- **Source excerpt**

= = =

I got into an argument, well more of a conversation about Tesla this weekend. I walked into the conversation hearing this "yeah, but they've never made a profit, and I think they are going to take a lot of people down with them."

I like profits. Having been a part of 2 venture backed company, and having raised money for high stakes, high growth companies, I've generally soured on the venture funding model. My point of view is that with venture, you lose too much control and have to make a tradeoff of "growth" (users, customers, eyeballs) for sustainability (ie my company can "make a profit" at the scale we are at).

For the vast majority of businesses, sustainable growth makes sense, fueled by reinvested profits and thoughtful external capital sources. VC makes sense in only about 2% of business cases - and it happens to be perfect for people trying to change the world.

The points I wanted to make in the conversation are that:

1. When profits start to flow is somewhat controllable, meaning companies can cut certain growth investments to show profits. However, this is not always in the best interests of creating value. I'm not certain Tesla is at this point, but all you have to do is look to other high growth companies that have decided when they will make the change to profitability through less reinvestment (FB, AMZN, AAPL, GOOG, Uber).

= = =

- **Provided records**
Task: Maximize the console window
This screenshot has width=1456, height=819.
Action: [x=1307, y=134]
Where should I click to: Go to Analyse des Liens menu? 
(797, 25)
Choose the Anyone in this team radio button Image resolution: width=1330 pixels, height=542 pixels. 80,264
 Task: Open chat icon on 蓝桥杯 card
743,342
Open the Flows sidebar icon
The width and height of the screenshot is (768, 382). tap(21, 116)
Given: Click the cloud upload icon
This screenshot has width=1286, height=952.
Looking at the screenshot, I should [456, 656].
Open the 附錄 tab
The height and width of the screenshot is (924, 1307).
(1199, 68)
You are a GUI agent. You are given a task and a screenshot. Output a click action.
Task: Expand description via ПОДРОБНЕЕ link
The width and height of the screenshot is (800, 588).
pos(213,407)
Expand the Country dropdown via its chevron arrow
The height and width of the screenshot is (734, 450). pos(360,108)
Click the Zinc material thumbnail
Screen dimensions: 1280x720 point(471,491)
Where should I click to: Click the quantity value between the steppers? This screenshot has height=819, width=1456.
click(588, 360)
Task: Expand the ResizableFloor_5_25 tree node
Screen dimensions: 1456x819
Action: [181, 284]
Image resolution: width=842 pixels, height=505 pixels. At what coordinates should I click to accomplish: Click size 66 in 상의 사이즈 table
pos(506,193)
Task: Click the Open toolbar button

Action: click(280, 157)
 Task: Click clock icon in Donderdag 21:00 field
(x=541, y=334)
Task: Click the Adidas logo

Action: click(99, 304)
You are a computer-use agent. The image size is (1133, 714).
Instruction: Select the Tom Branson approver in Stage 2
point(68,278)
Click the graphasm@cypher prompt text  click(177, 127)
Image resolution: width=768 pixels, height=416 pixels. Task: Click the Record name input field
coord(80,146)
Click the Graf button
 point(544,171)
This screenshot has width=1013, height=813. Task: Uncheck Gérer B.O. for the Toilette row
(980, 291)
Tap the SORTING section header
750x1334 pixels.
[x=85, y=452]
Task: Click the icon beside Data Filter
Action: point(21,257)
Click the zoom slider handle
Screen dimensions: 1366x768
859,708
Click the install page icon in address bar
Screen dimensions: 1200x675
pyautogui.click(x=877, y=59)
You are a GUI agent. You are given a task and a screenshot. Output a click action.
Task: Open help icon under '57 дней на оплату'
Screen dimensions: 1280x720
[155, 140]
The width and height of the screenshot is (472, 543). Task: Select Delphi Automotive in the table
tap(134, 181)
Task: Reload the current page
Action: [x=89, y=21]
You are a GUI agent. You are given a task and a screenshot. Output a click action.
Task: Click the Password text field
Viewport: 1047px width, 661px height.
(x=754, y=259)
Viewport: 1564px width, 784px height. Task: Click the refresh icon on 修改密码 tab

= = =

- **The task**
Write the next part of the Tesla and profitability piece above, starting right after its first numbered point.

- **Result of this task**
2. Profits are not the only societal value that gets created. Tesla has created 45,000 jobs! We now have serious performance electric vehicles that non one profitable (semi-profitable, unprofitable) auto manufacturer has done. Yes they are expensive, but they are on the downward sloping technology cost curve (especially once a scale is reached that further drives down manufacturing cost). The idea that all vehicles could become electric in the future has been proven. Even if Tesla fails miserably, the investments will have been worth it.

3. Building a new company is high stakes, and risky. Musk knows this and doesn't try to hide it. He is certain he is working on the right problems, but he is very transparent about the overall risks. I think the people that work for him understand the risks, but have coalesced around a shared mission of doing something big and important. This is hard to understand if you haven't ventured out on your own (not saying the person I was talking to hasn't - I'm not sure what he does for a living).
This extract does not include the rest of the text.